ASÍ LAS COSAS
Por Adolfo Prieto
La democracia, en teoría, es un sistema donde el poder emana del pueblo, pero la realidad
en muchas naciones revela un cuadro desolador donde la mayoría de los legisladores no
son elegidos por la voluntad popular, sino que deben su posición a cúpulas de poder que
operan en las sombras. Este fenómeno no solo cuestiona la esencia de la democracia, sino
que la convierte en un mero adorno, una etiqueta que se coloca sobre un sistema que, en
su funcionamiento, carece de los principios básicos que deberían regirlo. Las iniciativas de
ley y las decisiones tomadas en ambas cámaras, tanto de senadores como de diputados,
obedecen más a intereses personales y partidistas que a un auténtico beneficio del
pueblo.
El desdén por el interés público es la norma, no la excepción. Esto es particularmente
preocupante, ya que por lo menos clase política viene actuando con esta lógica desde
hace muchas décadas, y sin lugar a dudas carece de la legitimidad y el compromiso
necesarios para legislar de manera efectiva. Al final del día, el ciudadano común se siente
cada vez más alejado de un proceso que debería servirlo. En un sistema donde muchos
legisladores no cuentan con la preparación adecuada ni comprenden los fundamentos de
la legislación, es difícil esperar resultados que vayan más allá de la mera retórica política.
--
> _Tareas propuestas_:
1) Resume en forma de lista el párrafo del texto sobre la democracia que empieza con "La democracia, en teoría", conservando sus datos principales.
2) Prosigue el texto sobre la democracia a partir de su última oración.
El listado que sigue es material aparte y no guarda relación con el texto sobre la democracia.

Registros en bruto
--
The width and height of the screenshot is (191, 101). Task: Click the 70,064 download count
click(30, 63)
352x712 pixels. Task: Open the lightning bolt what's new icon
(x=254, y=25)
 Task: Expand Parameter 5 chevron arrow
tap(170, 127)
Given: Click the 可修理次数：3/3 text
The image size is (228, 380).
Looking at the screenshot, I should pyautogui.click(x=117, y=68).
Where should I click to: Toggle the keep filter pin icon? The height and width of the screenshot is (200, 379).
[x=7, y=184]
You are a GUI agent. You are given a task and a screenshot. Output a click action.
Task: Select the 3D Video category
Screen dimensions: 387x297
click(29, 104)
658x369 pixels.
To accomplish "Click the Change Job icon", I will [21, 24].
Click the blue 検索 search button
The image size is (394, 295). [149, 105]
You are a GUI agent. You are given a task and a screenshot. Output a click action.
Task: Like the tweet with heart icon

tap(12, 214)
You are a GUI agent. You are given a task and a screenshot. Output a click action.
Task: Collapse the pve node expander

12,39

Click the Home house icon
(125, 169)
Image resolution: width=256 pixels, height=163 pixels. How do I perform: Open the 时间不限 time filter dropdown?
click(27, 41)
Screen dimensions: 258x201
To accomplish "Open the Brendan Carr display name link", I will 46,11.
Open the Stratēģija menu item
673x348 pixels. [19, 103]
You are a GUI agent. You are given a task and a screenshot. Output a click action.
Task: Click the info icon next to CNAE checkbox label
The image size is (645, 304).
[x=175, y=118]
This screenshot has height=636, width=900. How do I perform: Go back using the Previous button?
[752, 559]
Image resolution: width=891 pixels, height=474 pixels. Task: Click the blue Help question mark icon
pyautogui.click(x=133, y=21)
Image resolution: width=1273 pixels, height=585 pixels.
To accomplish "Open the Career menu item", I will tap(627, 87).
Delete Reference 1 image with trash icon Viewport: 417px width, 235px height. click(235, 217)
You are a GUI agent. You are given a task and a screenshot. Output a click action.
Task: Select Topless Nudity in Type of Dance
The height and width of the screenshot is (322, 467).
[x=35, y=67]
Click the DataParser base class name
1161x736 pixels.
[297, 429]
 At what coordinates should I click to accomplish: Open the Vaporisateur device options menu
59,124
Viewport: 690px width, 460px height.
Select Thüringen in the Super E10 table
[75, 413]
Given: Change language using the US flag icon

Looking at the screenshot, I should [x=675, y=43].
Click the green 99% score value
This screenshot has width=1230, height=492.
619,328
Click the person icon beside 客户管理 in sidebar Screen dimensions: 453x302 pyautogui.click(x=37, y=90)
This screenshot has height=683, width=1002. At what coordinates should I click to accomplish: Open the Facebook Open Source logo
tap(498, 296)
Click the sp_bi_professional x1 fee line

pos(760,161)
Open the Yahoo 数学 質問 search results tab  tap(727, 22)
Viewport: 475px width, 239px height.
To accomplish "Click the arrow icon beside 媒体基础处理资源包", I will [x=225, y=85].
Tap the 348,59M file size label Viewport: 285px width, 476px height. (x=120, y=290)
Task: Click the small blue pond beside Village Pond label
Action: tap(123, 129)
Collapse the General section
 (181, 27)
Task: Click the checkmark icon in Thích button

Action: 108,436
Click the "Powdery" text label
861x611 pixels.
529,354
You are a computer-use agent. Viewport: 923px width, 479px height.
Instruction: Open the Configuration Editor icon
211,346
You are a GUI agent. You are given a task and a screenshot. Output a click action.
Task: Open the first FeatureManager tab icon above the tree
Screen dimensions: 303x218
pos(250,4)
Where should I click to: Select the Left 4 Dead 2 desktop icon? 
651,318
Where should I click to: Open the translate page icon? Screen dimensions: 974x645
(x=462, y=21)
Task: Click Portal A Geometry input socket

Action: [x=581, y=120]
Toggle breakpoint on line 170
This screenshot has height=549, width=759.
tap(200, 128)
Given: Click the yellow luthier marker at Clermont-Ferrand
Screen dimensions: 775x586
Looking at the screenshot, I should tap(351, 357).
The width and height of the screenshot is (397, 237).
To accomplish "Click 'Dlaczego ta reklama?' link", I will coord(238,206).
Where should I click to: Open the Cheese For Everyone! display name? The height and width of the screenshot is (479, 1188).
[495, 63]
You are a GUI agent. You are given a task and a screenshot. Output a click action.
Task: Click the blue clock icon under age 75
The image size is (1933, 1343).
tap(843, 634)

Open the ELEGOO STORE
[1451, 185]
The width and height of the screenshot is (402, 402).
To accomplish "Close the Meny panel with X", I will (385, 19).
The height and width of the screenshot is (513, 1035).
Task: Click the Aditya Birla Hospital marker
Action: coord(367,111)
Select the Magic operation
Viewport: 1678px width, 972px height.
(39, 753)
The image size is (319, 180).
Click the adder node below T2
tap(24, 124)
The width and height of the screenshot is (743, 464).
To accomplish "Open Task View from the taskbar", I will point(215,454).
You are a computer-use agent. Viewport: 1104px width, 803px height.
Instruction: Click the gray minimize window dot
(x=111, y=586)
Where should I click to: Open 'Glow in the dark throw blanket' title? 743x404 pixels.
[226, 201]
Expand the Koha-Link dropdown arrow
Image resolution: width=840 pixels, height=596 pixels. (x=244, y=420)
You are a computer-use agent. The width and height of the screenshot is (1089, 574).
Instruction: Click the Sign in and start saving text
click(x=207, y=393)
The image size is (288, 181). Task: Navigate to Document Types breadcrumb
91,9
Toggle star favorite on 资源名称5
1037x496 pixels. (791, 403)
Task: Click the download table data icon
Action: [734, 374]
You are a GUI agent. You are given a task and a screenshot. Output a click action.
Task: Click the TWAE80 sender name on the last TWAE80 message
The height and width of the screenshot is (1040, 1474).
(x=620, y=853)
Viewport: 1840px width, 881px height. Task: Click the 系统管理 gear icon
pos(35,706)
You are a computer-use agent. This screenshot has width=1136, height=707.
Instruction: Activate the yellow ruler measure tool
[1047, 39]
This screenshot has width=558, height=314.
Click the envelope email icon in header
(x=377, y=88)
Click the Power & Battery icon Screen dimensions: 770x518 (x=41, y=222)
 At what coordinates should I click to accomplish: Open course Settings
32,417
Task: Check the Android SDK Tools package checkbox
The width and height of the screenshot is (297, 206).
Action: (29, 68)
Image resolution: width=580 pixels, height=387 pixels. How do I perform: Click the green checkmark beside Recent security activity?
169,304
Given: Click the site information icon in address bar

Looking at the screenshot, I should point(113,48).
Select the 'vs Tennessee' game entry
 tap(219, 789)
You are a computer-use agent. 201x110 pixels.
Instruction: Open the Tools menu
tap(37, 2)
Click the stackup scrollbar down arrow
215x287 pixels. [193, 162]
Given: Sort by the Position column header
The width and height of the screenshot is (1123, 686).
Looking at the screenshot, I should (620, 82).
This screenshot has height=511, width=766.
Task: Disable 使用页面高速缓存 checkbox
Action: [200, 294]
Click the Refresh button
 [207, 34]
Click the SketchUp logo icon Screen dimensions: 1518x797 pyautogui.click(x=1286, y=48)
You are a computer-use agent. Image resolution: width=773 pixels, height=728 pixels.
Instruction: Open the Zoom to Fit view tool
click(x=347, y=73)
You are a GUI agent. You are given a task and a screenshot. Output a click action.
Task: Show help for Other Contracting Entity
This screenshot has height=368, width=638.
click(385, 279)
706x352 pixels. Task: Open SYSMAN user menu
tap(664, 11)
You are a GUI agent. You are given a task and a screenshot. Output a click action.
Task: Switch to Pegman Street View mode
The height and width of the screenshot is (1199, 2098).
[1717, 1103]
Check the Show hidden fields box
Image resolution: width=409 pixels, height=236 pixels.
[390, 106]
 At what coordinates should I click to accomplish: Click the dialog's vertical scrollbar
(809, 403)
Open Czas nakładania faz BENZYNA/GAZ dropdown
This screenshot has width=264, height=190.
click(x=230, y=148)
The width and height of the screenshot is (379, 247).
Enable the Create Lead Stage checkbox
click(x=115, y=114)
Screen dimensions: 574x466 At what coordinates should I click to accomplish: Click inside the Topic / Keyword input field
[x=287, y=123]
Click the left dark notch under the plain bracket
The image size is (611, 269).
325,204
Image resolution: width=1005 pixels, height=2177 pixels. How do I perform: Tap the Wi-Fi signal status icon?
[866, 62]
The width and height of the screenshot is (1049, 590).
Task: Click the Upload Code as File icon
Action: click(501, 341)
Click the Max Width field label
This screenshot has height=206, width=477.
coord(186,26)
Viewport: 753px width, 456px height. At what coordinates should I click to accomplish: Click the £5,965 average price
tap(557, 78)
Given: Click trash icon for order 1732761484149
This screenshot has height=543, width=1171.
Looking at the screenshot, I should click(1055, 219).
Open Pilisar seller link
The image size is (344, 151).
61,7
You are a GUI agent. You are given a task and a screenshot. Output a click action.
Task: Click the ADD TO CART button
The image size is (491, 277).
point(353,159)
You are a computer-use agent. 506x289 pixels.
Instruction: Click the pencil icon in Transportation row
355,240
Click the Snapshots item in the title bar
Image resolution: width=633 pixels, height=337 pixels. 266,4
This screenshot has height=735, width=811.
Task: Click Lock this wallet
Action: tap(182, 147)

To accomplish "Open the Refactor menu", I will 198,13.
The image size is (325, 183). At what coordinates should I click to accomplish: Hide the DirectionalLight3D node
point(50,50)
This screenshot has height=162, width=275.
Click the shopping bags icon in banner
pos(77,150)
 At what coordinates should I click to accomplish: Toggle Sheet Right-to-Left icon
--
> _Las respuestas_:
1)
- En teoría, la democracia es un sistema en el que el poder emana del pueblo.
- En muchas naciones, la mayoría de los legisladores no son elegidos por la voluntad popular.
- Deben su cargo a cúpulas de poder que operan en las sombras.
- Este fenómeno cuestiona la esencia de la democracia y la reduce a un mero adorno.
- Las iniciativas de ley y las decisiones de ambas cámaras, senadores y diputados, responden más a intereses personales y partidistas que al beneficio del pueblo.

2)
La incapacidad para legislar, unida a la presión ejercida por el presidente en turno, genera
un entorno donde el verdadero propósito de la representación democrática se diluye.
En este contexto, el desinterés de la ciudadanía por lo que ocurre a su alrededor se
convierte en un problema grave. Muchos optan por la resignación, aceptando dádivas
disfrazadas de bienestar que ofrece el gobierno, y abandonan la responsabilidad de
involucrarse en la política. Esta actitud de conformismo alimenta la perpetuación de un
sistema que no responde a sus necesidades reales. En lugar de exigir transparencia y
rendición de cuentas, el pueblo se convierte en presa fácil de la manipulación, asumiendo
un papel pasivo en su propio futuro.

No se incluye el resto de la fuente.